I am therefore of opinion that the first question should be answered in the negative; and in that case it is not necessary to consider the second question.

Lord Deas—I agree with your Lordship that the whole question turns upon the intention of these ladies—whether they intended the right which they purchased from Lord Dundas to be an acquisition of heritable subjects within the meaning of the tenth purpose of the trust-deed? Now the subject which they did acquire from Lord Dundas is of a very peculiar description. It is perhaps a heritable subject in a certain sense, but not in the ordinary sense of the term as applied to lands and houses. The deed by which Lord Dundas conveyed the feu-duties to them is in the form of a disposition of heritable subjects, but it conveys “all and whole the feu and teind duties

Page: 249

and casualties following, being parts of the Earldom of Orkney, payable to me by the said Helena and Barbara Fea, for and out of their lands and others underwritten, lying in the said Earldom.” Now that is not the conveyance of anything which forms the proper subject of a conveyance of heritable subjects, aud the subject is not a proper one for infeftment.

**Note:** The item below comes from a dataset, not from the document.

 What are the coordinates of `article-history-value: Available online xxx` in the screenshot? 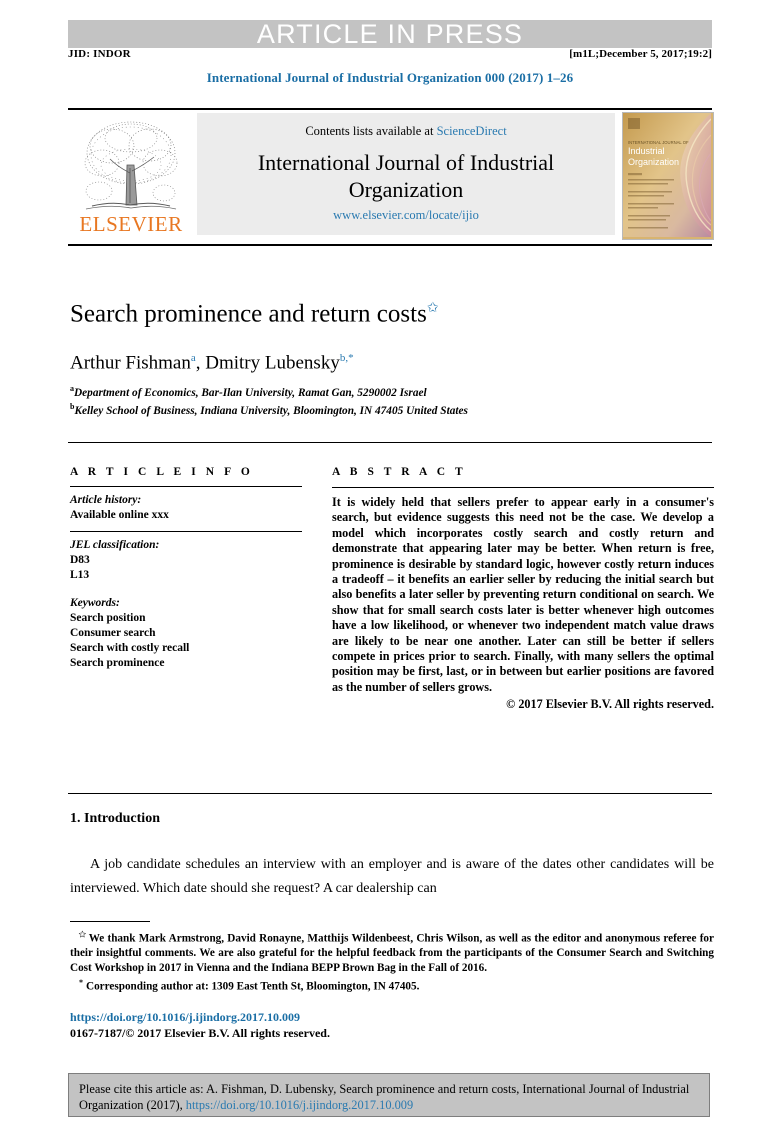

And so we find, when we come to the precept of sasine, that the symbol to be delivered is earth and stone of the lands—certainly not an appropriate symbol for such a right as this. I do not however say that the deed is not effectual. Looking, then, to the nature of the subject, and to the fact that it was payable out of lands belonging to the purchasers, I cannot think that it is a heritable subject within the meaning of the tenth purpose of the trust-deed. We could only hold it to be so by having clear evidence that such was the intention of the Misses Fea, and I agree with your Lordship that there is no evidence of any such intention. This, coupled with the fact that there has been no payment or claim since 1818, makes it imperative on us to answer the first question in the negative.

Lord Ardmillan—A question has been touched in the discussion in this case which might be difficult, viz. Whether the right to the duties acquired by the Misses Fea is of a heritable character? I do not doubt that the right to exact these duties is in a certain sense of a heritable character. But it is not necessary to consider that matter here, for the real question is, whether the Misses Fea, in purchasing the right, meant to do more than to clear their estate of the burden? And I agree with your Lordships that it appears that they did not intend to do more than this.

Lord Jerviswoode concurred.

The Court held that the first party was not entitled to one fourth part of the duties purchased by the Misses Fea from Lord Dundas.

Counsel:

Counsel for the First Party— Kinnear. Agents— Hamilton, Kinnear, & Beatson, W.S.

Counsel for the Second Party— Balfour. Agents— H. G. & S. Dickson, W.S.